Un buen día, hace alrededor de 10 años, me uní a los cientos de gentes que formulan cada domingo la solemne promesa de no volver al estadio.
No era un fanático compulsivo de esos que van al juego con radio para oírlo simultáneamente, regresan a la casa a ver todos los programas deportivos y leen hasta la última de las crónicas en los periódicos del día siguiente.
Iba al estadio de vez en cuando, hasta que me convencí que no valía la pena porque algo había empezado a cambiar: se iniciaba el fin de la era del futbol-competencia para dar paso a la época del futbol-espectáculo que vivimos ahora.

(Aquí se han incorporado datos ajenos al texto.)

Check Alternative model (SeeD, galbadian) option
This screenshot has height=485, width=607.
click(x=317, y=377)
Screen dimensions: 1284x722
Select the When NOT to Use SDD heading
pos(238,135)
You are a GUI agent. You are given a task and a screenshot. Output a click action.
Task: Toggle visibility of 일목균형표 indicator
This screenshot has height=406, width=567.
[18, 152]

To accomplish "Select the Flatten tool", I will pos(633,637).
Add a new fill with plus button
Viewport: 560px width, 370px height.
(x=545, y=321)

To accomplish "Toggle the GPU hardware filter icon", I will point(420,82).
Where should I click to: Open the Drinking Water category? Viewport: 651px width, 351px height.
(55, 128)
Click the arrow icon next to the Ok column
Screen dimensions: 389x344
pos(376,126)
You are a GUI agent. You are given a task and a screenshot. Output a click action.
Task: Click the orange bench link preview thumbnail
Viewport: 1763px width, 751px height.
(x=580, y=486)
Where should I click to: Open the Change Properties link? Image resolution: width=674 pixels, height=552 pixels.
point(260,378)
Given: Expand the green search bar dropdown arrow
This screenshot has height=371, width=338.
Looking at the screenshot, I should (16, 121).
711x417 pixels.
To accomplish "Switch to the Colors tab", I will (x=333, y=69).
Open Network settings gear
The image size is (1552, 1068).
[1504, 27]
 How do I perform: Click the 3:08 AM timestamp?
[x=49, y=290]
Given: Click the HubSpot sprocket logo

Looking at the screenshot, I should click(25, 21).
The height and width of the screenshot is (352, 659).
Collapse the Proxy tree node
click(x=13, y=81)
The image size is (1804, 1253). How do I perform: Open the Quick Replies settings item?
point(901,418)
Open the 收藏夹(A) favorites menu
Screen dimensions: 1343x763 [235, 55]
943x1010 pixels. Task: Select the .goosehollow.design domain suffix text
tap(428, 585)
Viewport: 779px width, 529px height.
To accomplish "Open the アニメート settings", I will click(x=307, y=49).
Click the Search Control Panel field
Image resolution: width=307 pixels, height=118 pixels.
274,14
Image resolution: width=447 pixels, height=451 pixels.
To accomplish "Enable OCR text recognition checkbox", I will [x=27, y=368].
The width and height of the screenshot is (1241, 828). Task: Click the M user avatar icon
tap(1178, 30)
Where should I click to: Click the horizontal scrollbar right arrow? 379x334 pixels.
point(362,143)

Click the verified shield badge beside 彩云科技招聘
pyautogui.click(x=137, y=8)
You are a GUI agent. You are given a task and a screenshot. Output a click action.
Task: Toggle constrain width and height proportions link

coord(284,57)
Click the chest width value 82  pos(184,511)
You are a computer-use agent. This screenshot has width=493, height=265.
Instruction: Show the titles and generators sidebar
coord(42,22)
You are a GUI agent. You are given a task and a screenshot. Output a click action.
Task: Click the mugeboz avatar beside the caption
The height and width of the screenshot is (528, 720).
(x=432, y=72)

Empezaban a desaparecer la garra, la entrega, el amor por la camiseta, el desinterés pecuniario, el jugar por el placer de hacerlo, la disputa ardorosa en la cancha --y no en los tribunales de la Federación y mucho menos en las tertulias deportivas--, la mística, y en su lugar surgían las pinturas en la cara, los diseños de las camisetas, los árbitros como estrellas principales, las licras, los jugadores haciendo trencito y numeritos y toda clase de piruetas para celebrar los goles, los monstruos, los diablos, los leones, sus majestades, los matadores, las ultras, las turbas y las horas tatá.
De ahí que los jugadores --?se les puede culpar?-- tengan que actuar en consecuencia, a tono con la nueva pauta de conducta que les impone el mercado: cobro, luego pateo.
En fin, el futbol es ahora más una estructura promocional, publicitaria y financiera (solo en nuestro ingobernable campeonato es posible tener cuatro "clásicos" seguidos) que aturde los sentidos y desplaza los conceptos de calidad, que una gesta deportiva.
Hoy se juega con alegría y con solvencia; antes simplemente se jugaba bien... y con suspensorios.